Ein 26-jähriger Sicherheitsmitarbeiter der Deutschen Bahn ist am Freitagabend bei einer körperlichen Auseinandersetzung mit einem mutmaßlich betrunkenen 36-jährigen Fahrgast aus einem mit rund 120 km/h fahrenden Regionalzug zwischen Offenburg und Karlsruhe gestürzt und lebensgefährlich verletzt worden.

Der Vorfall ereignete sich am Freitagabend auf der Fahrt eines Regionalzuges von Offenburg nach Karlsruhe, wie Staatsanwaltschaft und Polizei übereinstimmend mitteilten.

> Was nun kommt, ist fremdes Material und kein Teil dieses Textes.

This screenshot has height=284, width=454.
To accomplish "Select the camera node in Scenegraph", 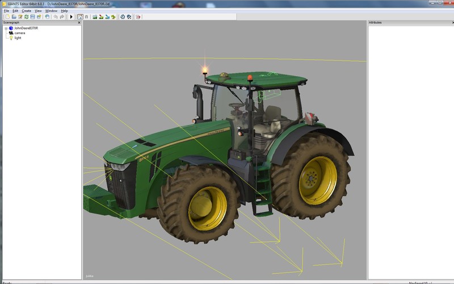I will click(19, 33).
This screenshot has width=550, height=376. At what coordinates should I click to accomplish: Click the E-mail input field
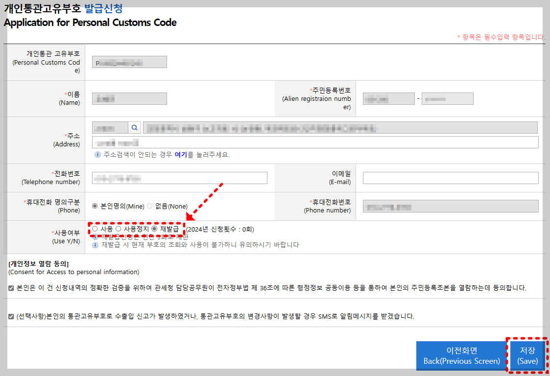coord(450,178)
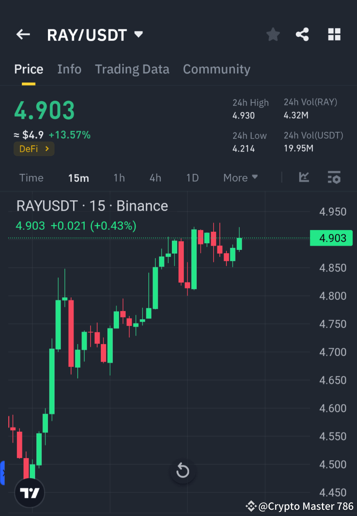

Den Angaben zufolge kam es im Zusammenhang mit einer Fahrscheinkontrolle zunächst zu einem verbalen Streit mit einem Fahrgast. Daraufhin wurden zwei Mitarbeiter der DB-Sicherheit hinzugezogen, wie es weiter hieß. Im Verlauf der anschließenden körperlichen Auseinandersetzung zwischen dem Sicherheitsmann und dem 36 Jahre alten Fahrgast wurde der Mitarbeiter gegen eine Zugtür gedrängt, die daraufhin aus ihrer Verankerung gerissen wurde.

Was bisher zum Ablauf bekannt ist

Wie ein Sprecher der Staatsanwaltschaft erklärte, sei der Sicherheitsmitarbeiter gegen die Tür gestürzt, wodurch diese aus ihrer Verankerung gerissen worden sei. Der Mitarbeiter stürzte auf Höhe von Ettlingen-Bruchhausen aus dem Zug und wurde wenig später schwerst verletzt gefunden. Er wurde lebensgefährlich verletzt, wie die Polizei und die Staatsanwaltschaft Karlsruhe mitteilten.